Probing the conditional effects of an interaction is straightforward with
a dichotomous (dummy) moderator, and it is easy with multinomial
moderators and continuous moderators (but these require the use of
centering around various points on the continuous moderator).

Before looking at your questions, consider the example below.  I have no
idea what D is and how it was scored--hopefully 0 and 1, not 1 and 2.  A
1, 2 scoring makes the conditional effect not meaningful.  So, for this
example, I'll say that D is gender.  Also assume that we have two versions
of D:

Dm: 0=male, 1 = female
Df: 0=female, 1 = male.

So you have:

M1: Y = a + b_IV + c_Dm + e

M2: Y = a + b_IV + c_Dm + d_IV*Dm + e

b in model 1 is the main effect (or what one might call the marginal or
overall relation) IV to Y.  Another way to think about it is that it is
the average of the conditional relations of IV to Y across the two values
of D.  If you substitute Df for Dm in model 1, you get the same magnitude
effect--the same overall effect for D--except that it would be opposite in
sign.

Now move to model 2.  Because the crossproduct is in the model, the
coefficient b is no longer an overall relation, it is a conditional effect
or relation.
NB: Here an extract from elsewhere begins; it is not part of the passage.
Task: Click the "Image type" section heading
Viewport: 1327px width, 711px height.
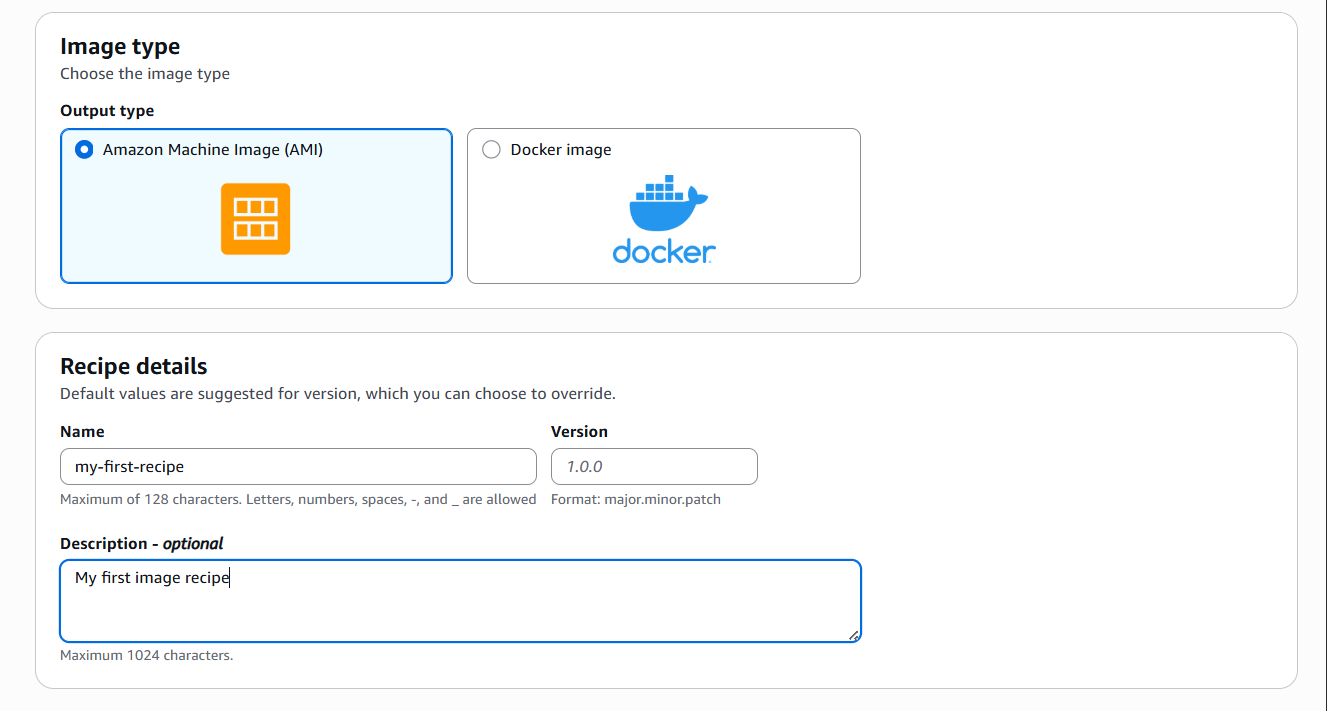Action: tap(120, 47)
The coefficient b represents the relation of IV to Y when Dm
is equal to zero.  Given that males are scored zero on Dm,  the
coefficient b represents the relation of IV to Y for males.

Now re-estimate model 2, supplementing Df in place of Dm:

M3: Y = a + b_IV + c_Df + d_IV*Df+ e

In model 3, the coefficient b represents the relation of IV to Y for
females (because they are scores zero on Df), and you get the standard
error for this conditional effect.

So by creating two versions of D, each with a 0 and 1 scoring, you can
estimate and test the two conditional effects comprising the significant
interaction involving D. Of course, you only need to estimate model 2 or
model 3 to determine if the interaction is significant or not.

Also, keep in mind that just estimating and testing conditional effects is
often not enough.  One needs to plot the interaction to see its overall
form.  It is easy to come up with examples, to use your variables, when
one expects IV to be unrelated to Y when D is high and positively related
to Y when D is low.  One can find these conditional relations, but when
plotted, the form of the interaction is not as theory might predict.  It
is not enough that one conditional effect is zero and the other is
positive, where the two slopes fall relative to one another on the
distribution of Y scores can be very important.

Now for your questions,

> I tested the model
>
> Y = a + b_IV + c_D + d_IV*D + e
>
> IV is log-transformed.
> D is a dummy.
> Y is not log-transformed.
>
> Comparing the model without the interaction (i.e. Y = a + b_IV + c_D +
e) to
> the model with interaction (Y = a + b_IV + c_D + d_IV*D + e) yields the
>
> following results for the coefficients:
>
> b changes from 5 (model without interaction) to -6 (not significant in
both
> models)

Given what I said above, coefficient b in the model without the
interaction is the overall effect of IV (i.e.,average of the conditional
effects of IV across the two values of D).  Coefficient b in the model
with the interaction is the condition effect of IV on Y when D is equal to
zero. But if D was scored, 1, 2, then the value of this b, the conditional
effect, is meaningless because a score of zero on the current version of D
is meaningless.  Hopefully, given the example above, this should be clear.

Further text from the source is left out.